ПРЕДОСТАВЛЕННЫЙ ФРАГМЕНТ:
Выбрать главу

Однако мифология множится, и главный ее признак – неточность.

«Когда в конце XVIII в. границы России достигли низовьев Днестра, на левом берегу Днестровского лимана в 1793–1795 гг. была построена крепость Овидиополь. В 1795 г. военный инженер Ф.П. Деволан (брабантский дворянин, перешедший на русскую службу в 1787 г.), возводя укрепления Овидиополя, наткнулся на древнюю могилу. Возникло предположение, что это могила Овидия. Судя по зарисовке Деволана, это было захоронение в каменном ящике, сопровождавшееся вещами IV–III вв. до н. э. (то есть не римского, а много более раннего времени). Доктор Метью Гетри послал из Петербурга три доклада о могиле Обществу антиквариев в Лондоне. О сенсационной находке русских солдат на Днестре оповестили мир и парижские газеты.

ПРЕДОСТАВЛЕННЫЕ ЗАПИСИ:
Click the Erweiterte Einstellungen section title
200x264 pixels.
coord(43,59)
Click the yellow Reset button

* * *

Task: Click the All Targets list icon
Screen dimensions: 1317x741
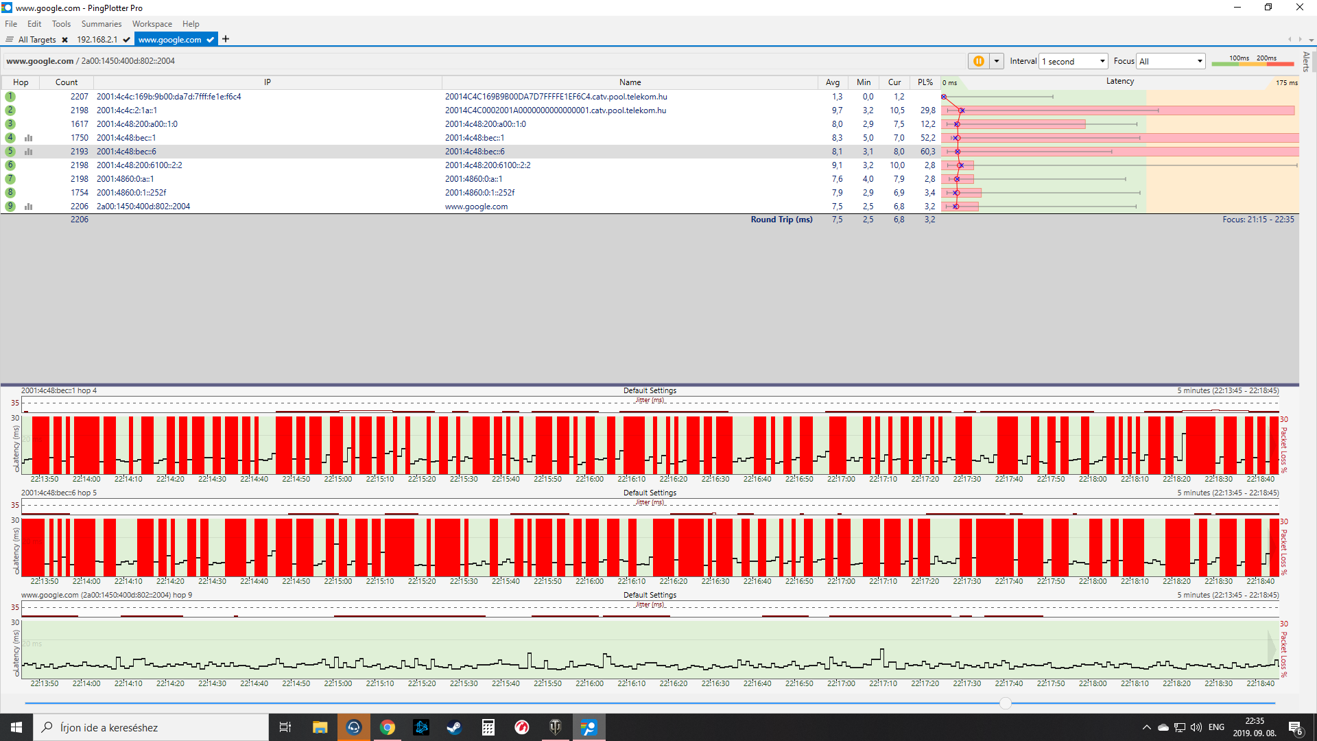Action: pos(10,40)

...

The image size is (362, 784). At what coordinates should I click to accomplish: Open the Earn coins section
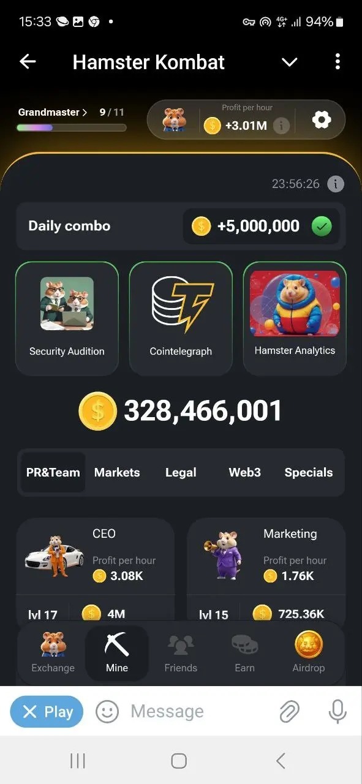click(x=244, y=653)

ЗАДАНИЕ 1:
Перечислите всех людей, которые названы по имени во фрагменте об Овидиополе.
ЗАДАНИЕ 2:
Воспроизведите часть фрагмента об Овидиополе между словами «Однако мифология множится, и» и «и парижские газеты.» включительно.

РЕЗУЛЬТАТ 1:
Ф.П. Деволан, Овидий, Метью Гетри

РЕЗУЛЬТАТ 2:
Однако мифология множится, и главный ее признак – неточность.

«Когда в конце XVIII в. границы России достигли низовьев Днестра, на левом берегу Днестровского лимана в 1793–1795 гг. была построена крепость Овидиополь. В 1795 г. военный инженер Ф.П. Деволан (брабантский дворянин, перешедший на русскую службу в 1787 г.), возводя укрепления Овидиополя, наткнулся на древнюю могилу. Возникло предположение, что это могила Овидия. Судя по зарисовке Деволана, это было захоронение в каменном ящике, сопровождавшееся вещами IV–III вв. до н. э. (то есть не римского, а много более раннего времени). Доктор Метью Гетри послал из Петербурга три доклада о могиле Обществу антиквариев в Лондоне. О сенсационной находке русских солдат на Днестре оповестили мир и парижские газеты.